▸ EXERCISE DESCRIPTION:
Return each line of the listing below that contains the word "pixels".

___ DATA EXTRACT ___

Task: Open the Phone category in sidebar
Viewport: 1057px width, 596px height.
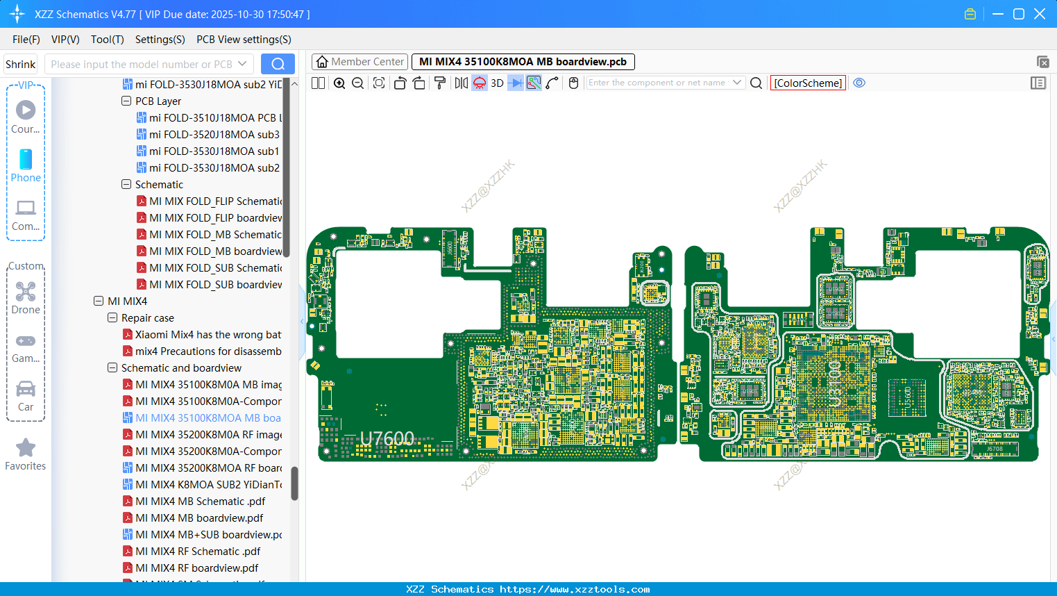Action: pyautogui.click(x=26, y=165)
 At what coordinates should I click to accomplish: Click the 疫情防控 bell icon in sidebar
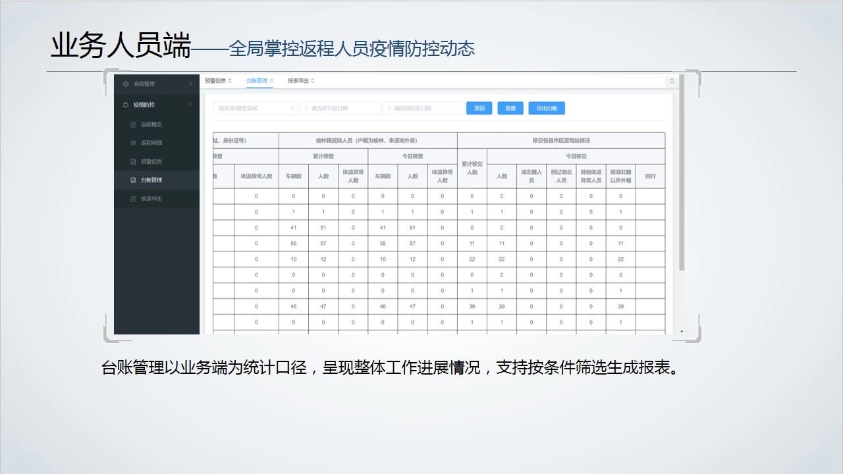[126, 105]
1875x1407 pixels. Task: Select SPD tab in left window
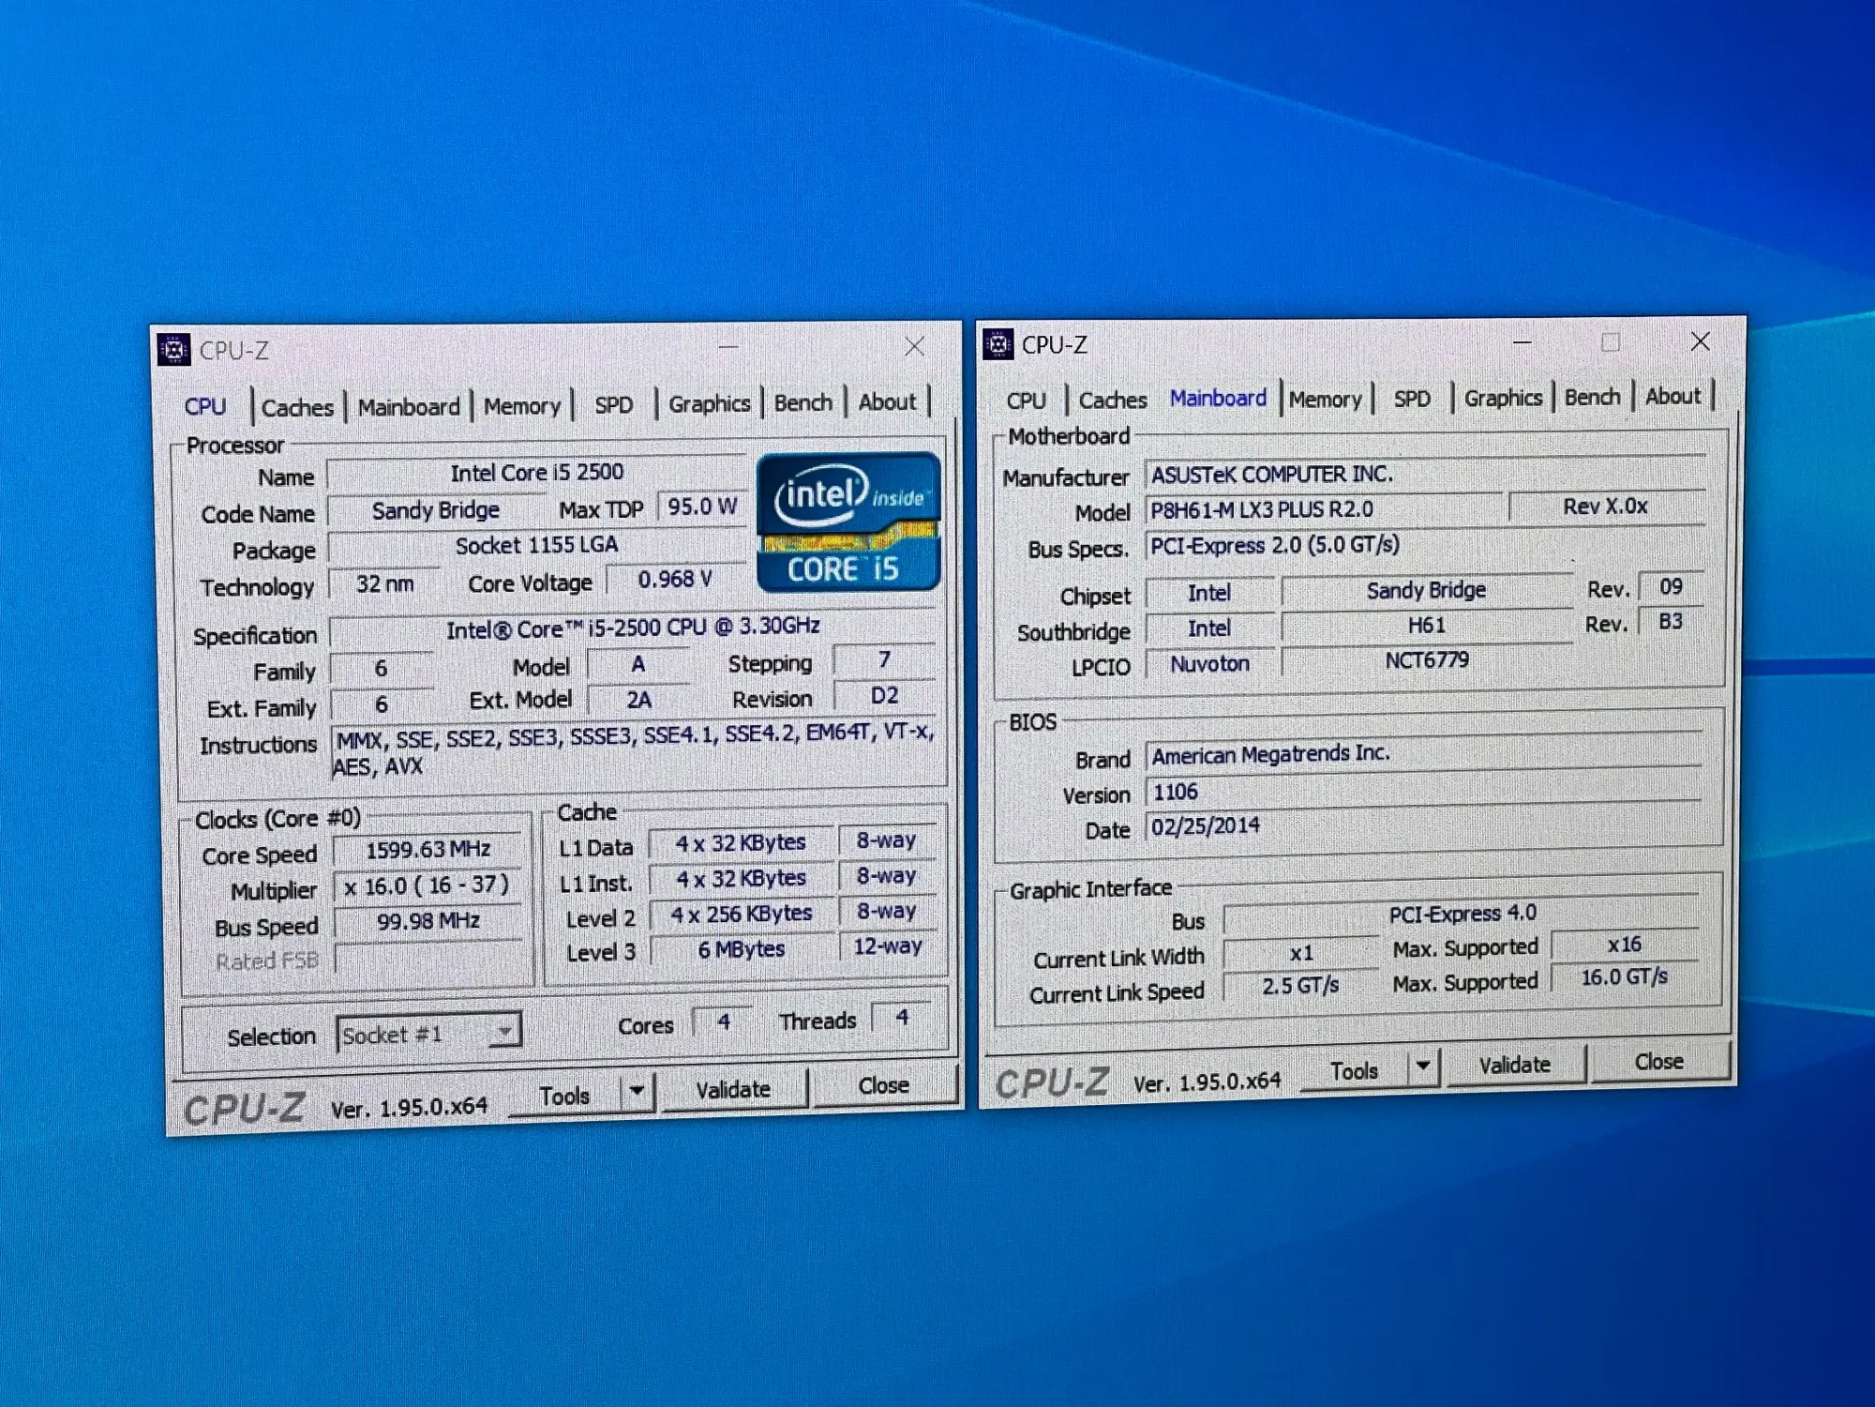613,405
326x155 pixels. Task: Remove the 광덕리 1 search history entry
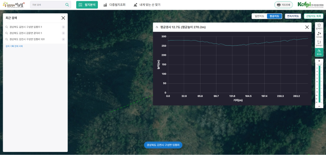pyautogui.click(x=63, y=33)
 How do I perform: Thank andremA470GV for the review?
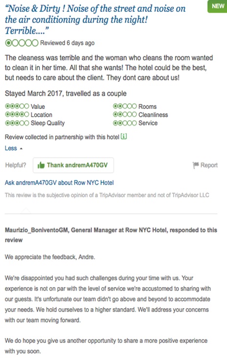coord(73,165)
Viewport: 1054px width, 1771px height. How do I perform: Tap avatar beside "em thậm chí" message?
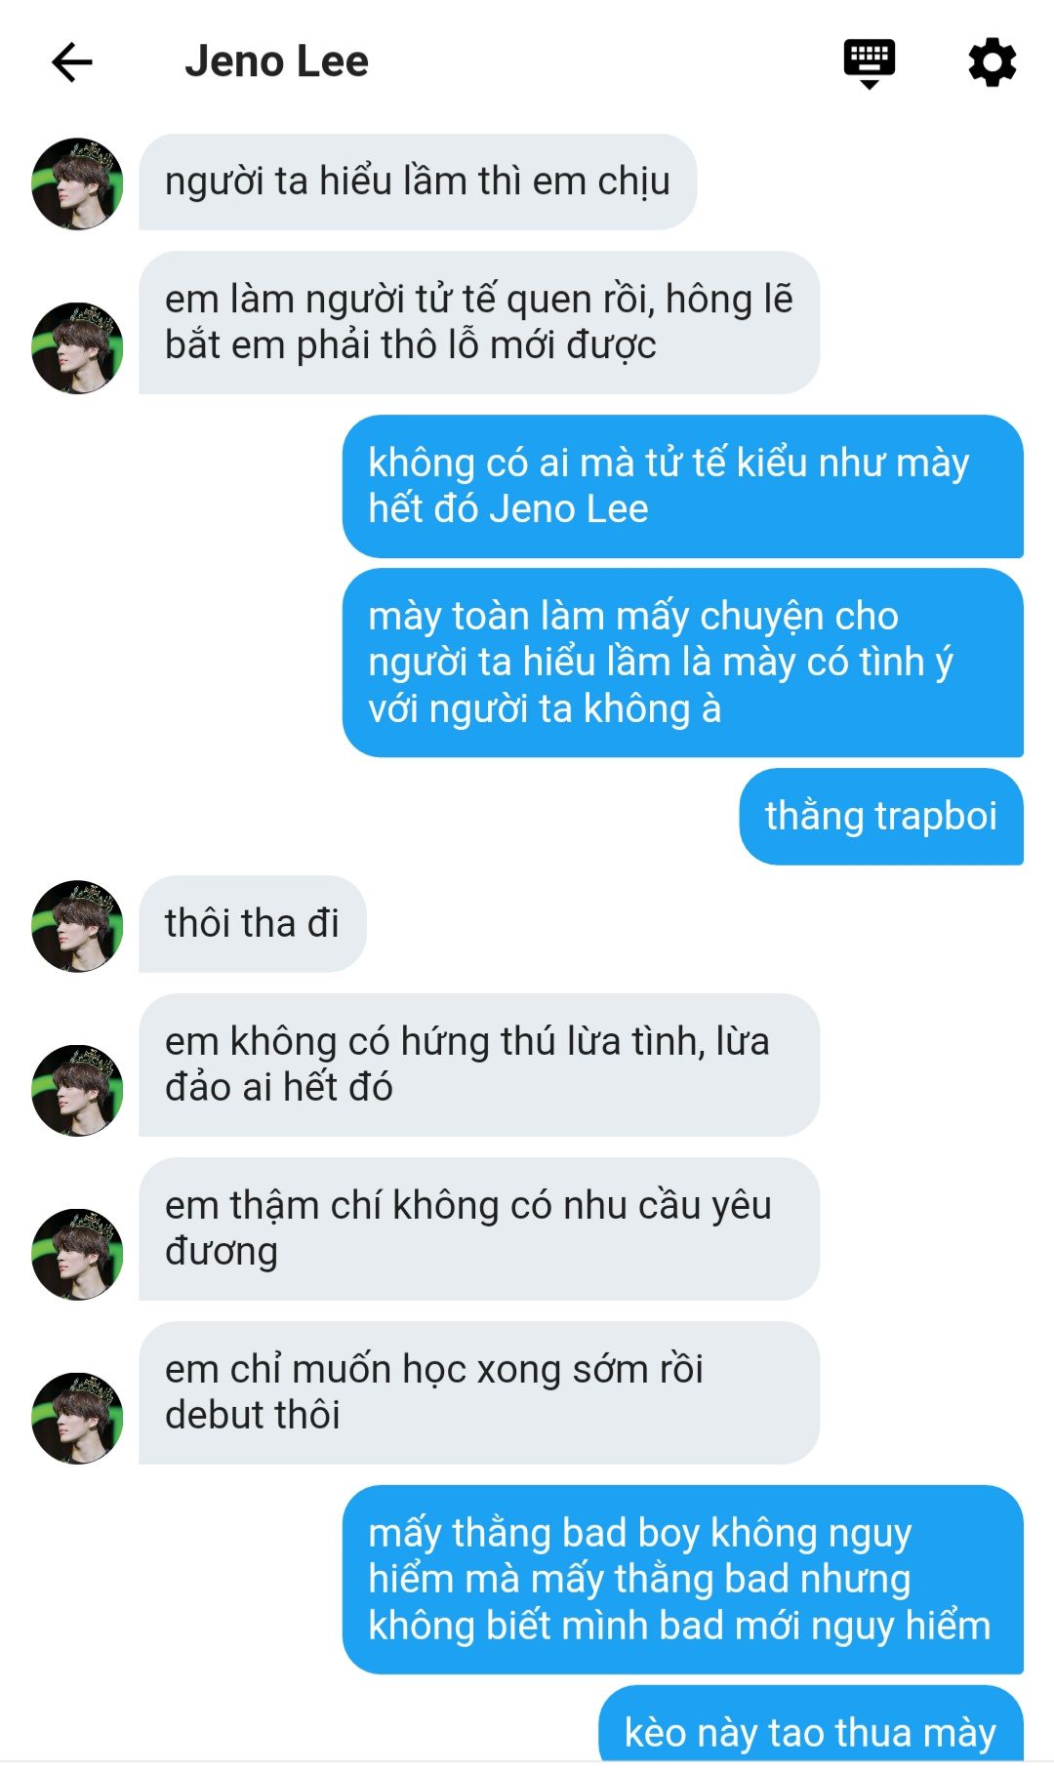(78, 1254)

___

▸ EXERCISE RESPONSE:
1875x1407 pixels. Task: Select SPD tab in left window
326x155 pixels. Task: Remove the 광덕리 1 search history entry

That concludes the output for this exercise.